Imprenditore italiano

On. Vittorio Giuliani

Senatore della Repubblica Italiana

Arch. Giovanni Massari

Imprenditore italo americano

Eva de Vaillancourt Massari

Moglie di Massari

Geneviève Feneuillette

Baby-sitter di casa Massari

Antonio Longoni
Cesare Agnolin
Giancarlo Negroni

Soci d'affari di Massari

Julienne (Giulia) Lalancette

Assistente di Massari

Rag. Luciano Pedrini (610)

Promotore finanziario di Massari

Giuseppe Kezich

Maestro di caccia

Amélie Varenne

Estetista di Eva Massari

Ing. Giorgio Scolari

Titolare del calzificio Technolycra Spa

Col. Antonio Marpe

Dirigente del Gico

Gen. Massimo Frizzi

Alto funzionario della DIA

Massimiliano Corradini

Finanziere sotto copertura del Sisde

Ammiraglio Nicola Marini

Direttore del Sismi


®
Guido de Mozzi

«Operazione Folichon»

Primavera - Estate 2010

Nomi, fatti e personaggi di questo romanzo sono frutto della fantasia dell'autore.
Eventuali riferimenti alla realtà sono fatti solo per inquadrare il momento storico di riferimento.
Il locale «Le Folichon» esiste, ma non è mai stato teatro di fatti come quello descritto nel presente romanzo.



PROLOGO
Roma, novembre 2001.


«Buonasera signor Ministro. Eccellenze…»
Su richiesta del Direttore del Sismi, ammiraglio Nicola Marini, il Ministro degli Interni aveva convocato al Viminale il Comitato per l'Ordine e la Sicurezza Nazionale dello Stato, perché era sorto un problema. Il Servizio di controspionaggio militare seguiva per conto del Presidente del Consiglio un'operazione messa in piedi dal Gico, ma purtroppo era entrata in collisione con un'altra più importante e complessa gestita da un'altra Struttura dello Stato. Di conseguenza il direttore del Sismi aveva suggerito opportunamente la convocazione del Comitato in forma ristretta, per ridurre al massimo la possibilità di fuga di notizie, sia pur involontarie, grazie all'assenza tecnica del generale comandante della Guardia di Finanza. Non che il Capo del Governo dubitasse della fedeltà delle Fiamme Gialle, per carità, ma due validissime ragioni gli imponevano di giocare su più tavoli.
Primo, l'operazione era estremamente complessa e di dimensioni a dir poco inusuali. Lo Stato Italiano avrebbe incamerato i soldi riciclati dalla disciolta organizzazione mafiosa del Brenta, ma per poterlo fare avrebbe dovuto anticipare una montagna di quattrini. Per la precisione, l'operazione richiedeva l'esborso immediato di millecinquecento miliardi di lire italiane da versare alle banche canadesi per riscattare le ipoteche, ma consentiva per contro il recupero della considerevole somma di tremila miliardi mediante il collocamento ponderato dei relativi immobili sul mercato. Una cifra dunque di tutto rispetto, ma che in caso di fallimento avrebbe potuto mettere a rischio la fiducia stessa del Governo di fronte al Parlamento. Per questo si imponeva doppia precauzione.
Secondo, particolare non da poco, il Ministro delle Finanze era di altro partito della coalizione di governo, mentre il successo andava equamente suddiviso nelle rispettive carature. Questo era pacifico, ma non automatico. Gli accordi politici non vengono rispettati. Mai.

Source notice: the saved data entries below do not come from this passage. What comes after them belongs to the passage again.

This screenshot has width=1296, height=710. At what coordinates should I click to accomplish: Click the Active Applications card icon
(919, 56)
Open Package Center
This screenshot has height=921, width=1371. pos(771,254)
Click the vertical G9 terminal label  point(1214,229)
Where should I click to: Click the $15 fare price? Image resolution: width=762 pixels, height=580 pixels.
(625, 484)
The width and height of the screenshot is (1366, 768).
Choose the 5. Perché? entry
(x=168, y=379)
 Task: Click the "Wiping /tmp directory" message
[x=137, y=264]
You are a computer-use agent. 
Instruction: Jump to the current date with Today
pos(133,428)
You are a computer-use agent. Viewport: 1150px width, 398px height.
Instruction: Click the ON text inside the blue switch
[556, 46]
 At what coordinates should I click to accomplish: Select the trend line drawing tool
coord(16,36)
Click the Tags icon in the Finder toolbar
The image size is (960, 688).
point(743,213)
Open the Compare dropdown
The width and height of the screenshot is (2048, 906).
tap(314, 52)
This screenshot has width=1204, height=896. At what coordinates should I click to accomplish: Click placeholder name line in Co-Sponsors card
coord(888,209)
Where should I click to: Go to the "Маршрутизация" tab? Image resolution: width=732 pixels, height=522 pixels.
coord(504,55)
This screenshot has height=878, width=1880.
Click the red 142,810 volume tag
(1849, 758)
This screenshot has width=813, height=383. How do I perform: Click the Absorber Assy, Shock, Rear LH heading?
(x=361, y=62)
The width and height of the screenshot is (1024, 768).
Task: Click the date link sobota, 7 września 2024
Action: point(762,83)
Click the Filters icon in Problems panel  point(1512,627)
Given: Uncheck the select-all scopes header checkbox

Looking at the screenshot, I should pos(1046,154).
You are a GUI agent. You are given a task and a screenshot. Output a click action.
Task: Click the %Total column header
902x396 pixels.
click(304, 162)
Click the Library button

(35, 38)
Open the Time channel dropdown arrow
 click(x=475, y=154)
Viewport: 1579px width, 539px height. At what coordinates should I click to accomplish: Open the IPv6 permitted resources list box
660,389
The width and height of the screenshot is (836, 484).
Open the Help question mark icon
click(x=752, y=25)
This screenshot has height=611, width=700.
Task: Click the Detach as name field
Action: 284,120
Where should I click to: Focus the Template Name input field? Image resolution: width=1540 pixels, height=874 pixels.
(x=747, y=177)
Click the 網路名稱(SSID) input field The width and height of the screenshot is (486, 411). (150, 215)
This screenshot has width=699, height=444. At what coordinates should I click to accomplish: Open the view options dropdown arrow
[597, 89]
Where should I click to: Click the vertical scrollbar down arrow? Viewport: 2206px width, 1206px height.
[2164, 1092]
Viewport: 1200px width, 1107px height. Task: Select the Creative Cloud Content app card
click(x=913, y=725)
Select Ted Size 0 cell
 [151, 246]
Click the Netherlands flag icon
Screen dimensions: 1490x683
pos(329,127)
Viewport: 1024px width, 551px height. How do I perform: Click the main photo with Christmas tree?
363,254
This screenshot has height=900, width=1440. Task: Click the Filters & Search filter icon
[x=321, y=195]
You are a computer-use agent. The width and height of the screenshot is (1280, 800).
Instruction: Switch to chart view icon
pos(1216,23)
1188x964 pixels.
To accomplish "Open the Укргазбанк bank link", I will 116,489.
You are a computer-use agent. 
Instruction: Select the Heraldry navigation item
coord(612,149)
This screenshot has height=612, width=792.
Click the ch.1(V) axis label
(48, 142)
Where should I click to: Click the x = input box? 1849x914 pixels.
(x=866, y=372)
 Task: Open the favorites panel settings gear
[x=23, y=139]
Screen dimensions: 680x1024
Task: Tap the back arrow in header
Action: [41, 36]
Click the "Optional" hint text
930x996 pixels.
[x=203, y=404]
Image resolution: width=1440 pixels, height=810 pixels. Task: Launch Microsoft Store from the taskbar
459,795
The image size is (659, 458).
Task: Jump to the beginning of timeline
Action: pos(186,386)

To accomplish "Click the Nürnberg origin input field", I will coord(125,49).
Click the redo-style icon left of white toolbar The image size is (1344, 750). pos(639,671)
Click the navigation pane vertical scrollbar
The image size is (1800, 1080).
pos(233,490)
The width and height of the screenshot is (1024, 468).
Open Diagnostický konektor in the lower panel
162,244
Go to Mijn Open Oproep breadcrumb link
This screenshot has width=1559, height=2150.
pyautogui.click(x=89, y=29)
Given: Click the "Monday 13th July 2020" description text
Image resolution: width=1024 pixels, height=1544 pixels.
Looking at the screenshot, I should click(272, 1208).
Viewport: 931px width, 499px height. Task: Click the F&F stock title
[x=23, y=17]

In mezzo ai duecento metri quadri della sala riunioni del Viminale, stava un tavolo in noce nazionale composto di moduli rettangolari di dimensioni proporzionate al salone, circondato da una trentina di pesanti sedie di noce massiccio e cuoio bulgaro stile rinascimentale. Alle pareti stava un'altra ventina di sedie uguali, mentre un paio di tavoli stavano ai lati dell'ingresso per il servizio d'ordine formato da giovani funzionari della Polizia di Stato e ufficiali dei Carabinieri in borghese. Un grande quadro abbelliva la parete priva di finestre, il cui soggetto - caro al Ministro dell'Interno - rappresentava la Presa di Porta Pia da parte dei Bersaglieri, corpo nel quale il ministro aveva prestato il servizio militare.
Ogni posto a sedere aveva una teca di cuoio uguale a quello delle sedie, un portapenne di acciaio e madreperla, un portacenere di onice (nel 2001 si poteva fumare), un telefono moderno, un microfono con luce-spia e interruttore, una serie di prese per energia elettrica e computer e una lampada da lettura di vetro verde che non illuminava il viso. In mezzo al tavolo vi erano centraline telefoniche viva voce, dal soffitto pendevano videoproiettori, sotto il tavolo c'erano dei pulsanti per consentire al convenuto di chiamare uno o più collaboratori che attendevano fuori.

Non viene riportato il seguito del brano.